Should BCE stock retreat considerably below $50 (and 52-week lows), there’s no telling how long the name can go, as it looks to retreat below the lows hit all the way back in March of 2020 during the days of the COVID stock market crash. It won’t be easy for the telecom behemoth to get back on the right track as the negative news continues piling up. But sometimes, as a contrarian, you’ve got to hold your nose and hit the buy button, especially as most others look to throw in the towel.
In terms of catalysts, they seem few and far between, making BCE stock a rather untimely play if you’re on the hunt for bounce-back gains. Further out, lower interest rates and more newcomers to Canada looking to sign up for wireless data plans could help sustain a rally down the road. But it’s sure to be a windy road and one that could churn the stomachs of shareholders.
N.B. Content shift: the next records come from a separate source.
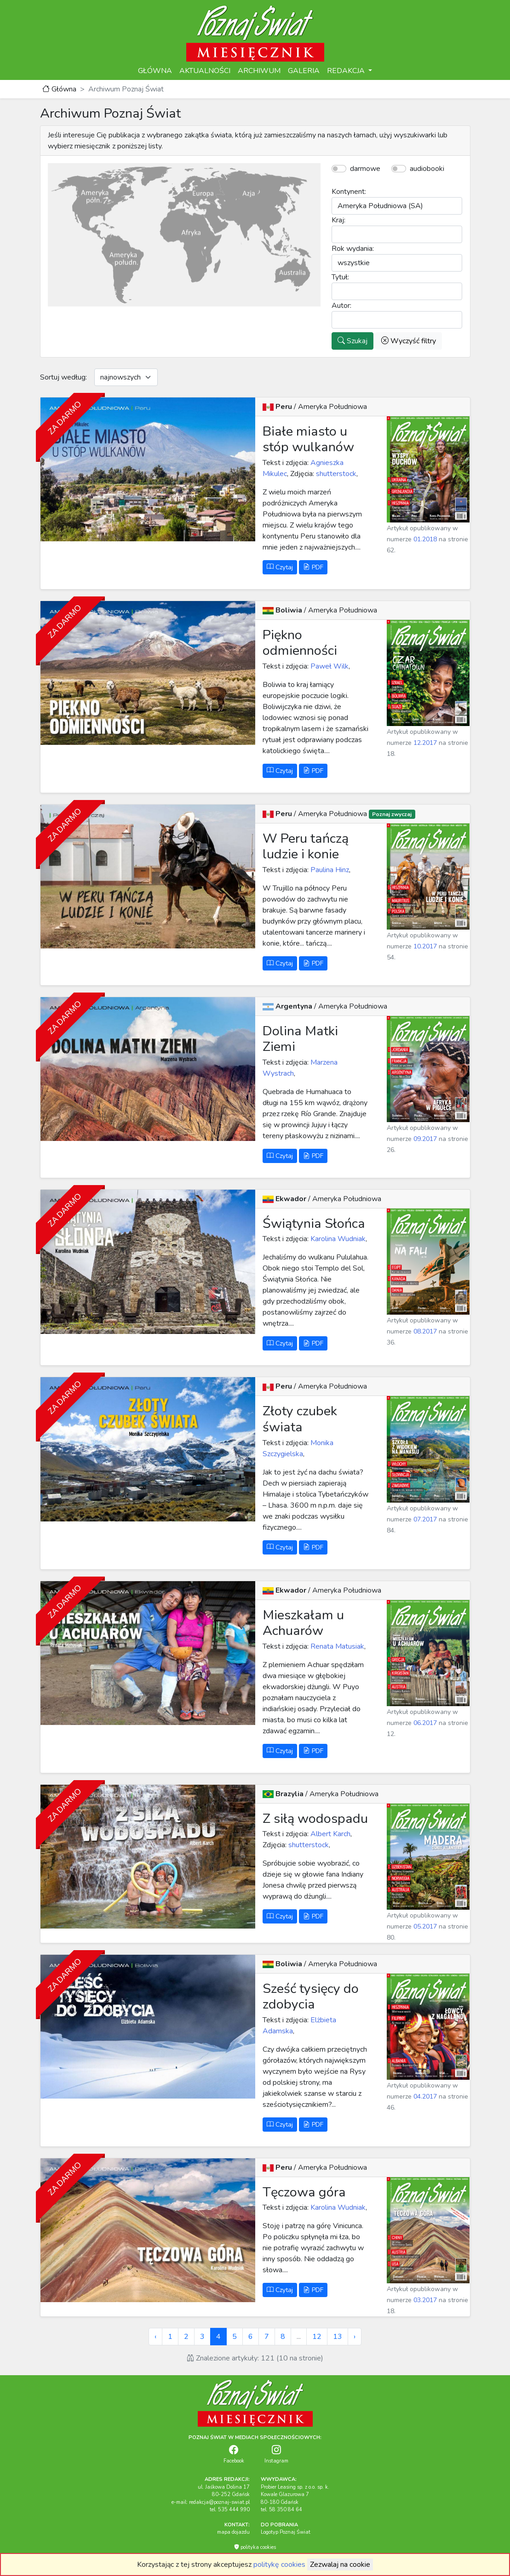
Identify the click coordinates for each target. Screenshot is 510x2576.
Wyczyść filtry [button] (408, 341)
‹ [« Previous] (155, 2337)
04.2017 (425, 2096)
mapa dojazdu (233, 2532)
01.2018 (425, 539)
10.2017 (425, 946)
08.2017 (425, 1331)
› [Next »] (354, 2337)
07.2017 (425, 1519)
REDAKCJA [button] (347, 71)
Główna (59, 89)
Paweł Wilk (329, 666)
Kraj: (338, 220)
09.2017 (425, 1139)
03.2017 (425, 2300)
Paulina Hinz (329, 870)
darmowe (365, 169)
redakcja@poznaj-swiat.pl (219, 2502)
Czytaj (280, 567)
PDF (313, 567)
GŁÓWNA (155, 71)
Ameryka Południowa (332, 407)
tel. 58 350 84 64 (281, 2509)
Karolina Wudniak (337, 1239)
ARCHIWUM (259, 71)
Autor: (341, 306)
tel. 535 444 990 (230, 2509)
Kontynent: (349, 192)
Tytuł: (340, 277)
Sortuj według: (63, 377)
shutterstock (335, 474)
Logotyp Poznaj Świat (285, 2532)
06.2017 (425, 1723)
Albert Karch (329, 1834)
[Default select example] (126, 377)
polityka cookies (255, 2547)
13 (337, 2337)
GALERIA (304, 71)
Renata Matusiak (336, 1646)
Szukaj (352, 341)
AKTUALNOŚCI (204, 71)
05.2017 (425, 1926)
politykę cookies (279, 2564)
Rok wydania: (353, 249)
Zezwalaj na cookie (340, 2564)
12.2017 (425, 742)
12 (316, 2337)
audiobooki (427, 169)
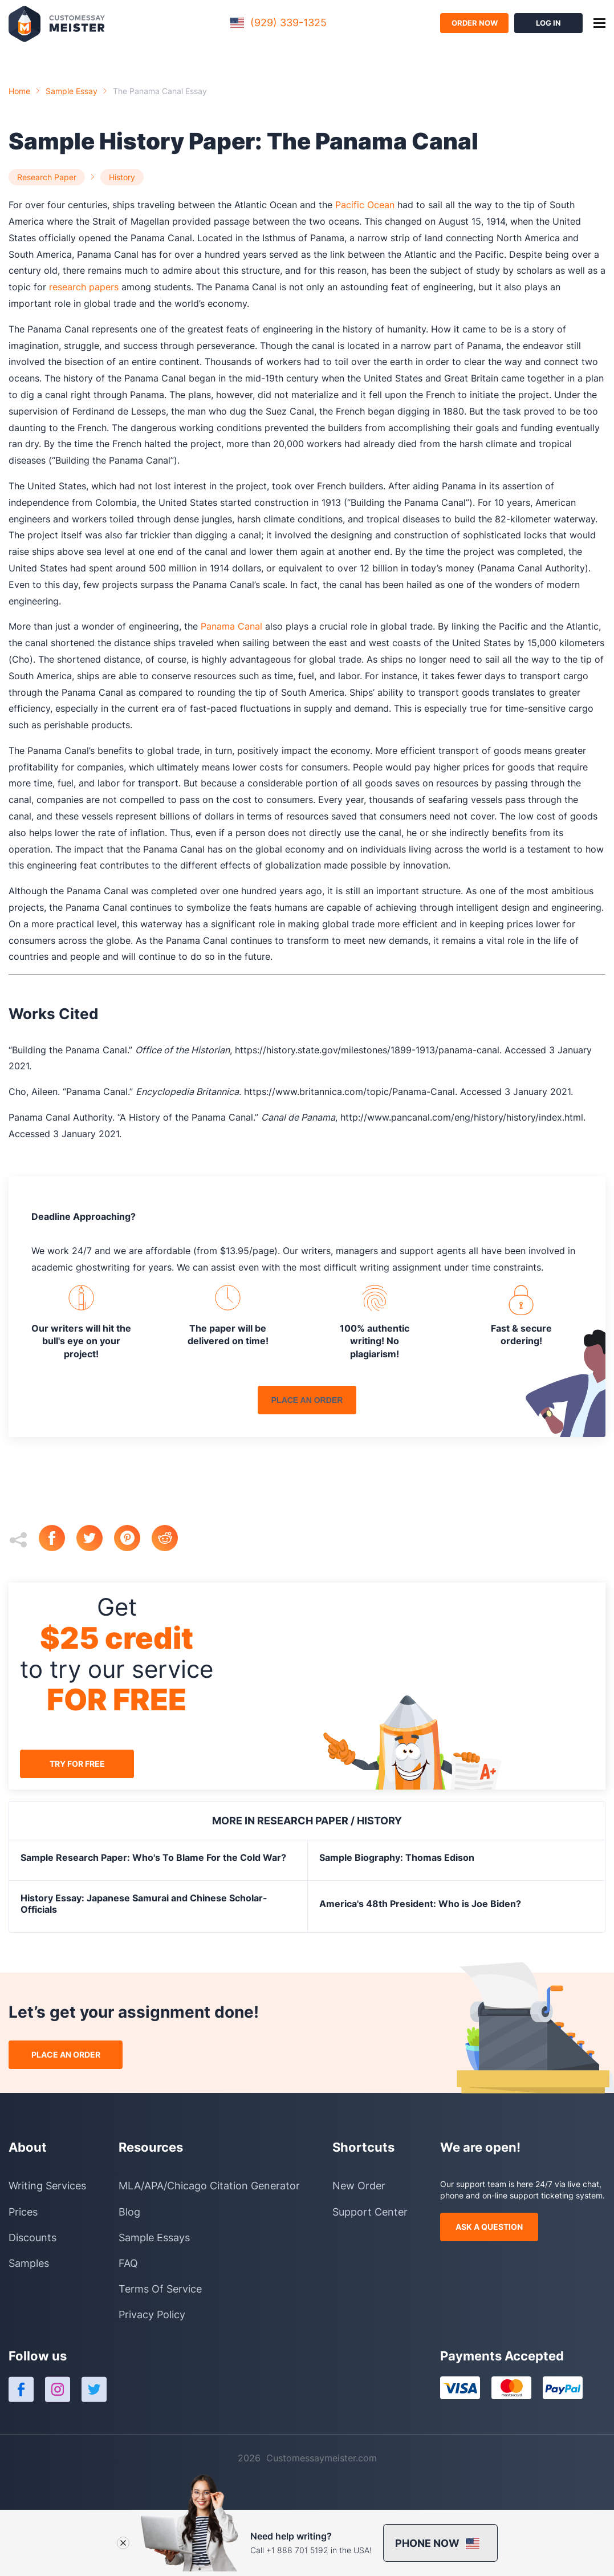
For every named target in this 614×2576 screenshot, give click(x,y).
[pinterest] (133, 1539)
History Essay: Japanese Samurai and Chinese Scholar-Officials (144, 1903)
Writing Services (47, 2186)
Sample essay (71, 91)
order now (475, 22)
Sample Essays (154, 2238)
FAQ (128, 2263)
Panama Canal (231, 626)
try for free (77, 1763)
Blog (129, 2212)
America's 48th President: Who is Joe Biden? (420, 1903)
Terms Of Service (160, 2289)
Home (19, 91)
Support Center (370, 2212)
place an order (307, 1400)
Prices (23, 2212)
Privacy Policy (152, 2315)
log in (548, 22)
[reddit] (170, 1539)
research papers (84, 287)
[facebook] (57, 1539)
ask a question (489, 2227)
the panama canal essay (160, 91)
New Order (358, 2186)
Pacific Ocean (365, 204)
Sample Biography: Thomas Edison (396, 1857)
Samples (29, 2263)
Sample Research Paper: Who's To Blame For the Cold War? (153, 1857)
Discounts (32, 2238)
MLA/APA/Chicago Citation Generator (209, 2186)
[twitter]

The Foolish bottom line on BCE
In short, there’s not much to pound the table over at BCE, unless you’re a value investor with an appetite for dividends. Personally, I think the stock has gotten too cheap after the recent wave of criticisms and less-than-promising headlines. Though a bottom could still be far off (the stock has lost almost a third of its value already), the dividend is one of the primary reasons to prefer BCE over most other fallen dividend plays.